(Records excerpted from a collection)
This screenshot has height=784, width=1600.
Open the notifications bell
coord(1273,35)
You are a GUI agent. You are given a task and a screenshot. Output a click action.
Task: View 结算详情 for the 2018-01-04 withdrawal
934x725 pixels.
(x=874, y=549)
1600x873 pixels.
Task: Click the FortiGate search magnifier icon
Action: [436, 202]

### WHAT THE EXERCISE ASKS
Every entry above must appear again in the reply, exactly as it stands.

### RESULT FOR THIS EXERCISE
This screenshot has height=784, width=1600.
Open the notifications bell
coord(1273,35)
You are a GUI agent. You are given a task and a screenshot. Output a click action.
Task: View 结算详情 for the 2018-01-04 withdrawal
934x725 pixels.
(x=874, y=549)
1600x873 pixels.
Task: Click the FortiGate search magnifier icon
Action: [436, 202]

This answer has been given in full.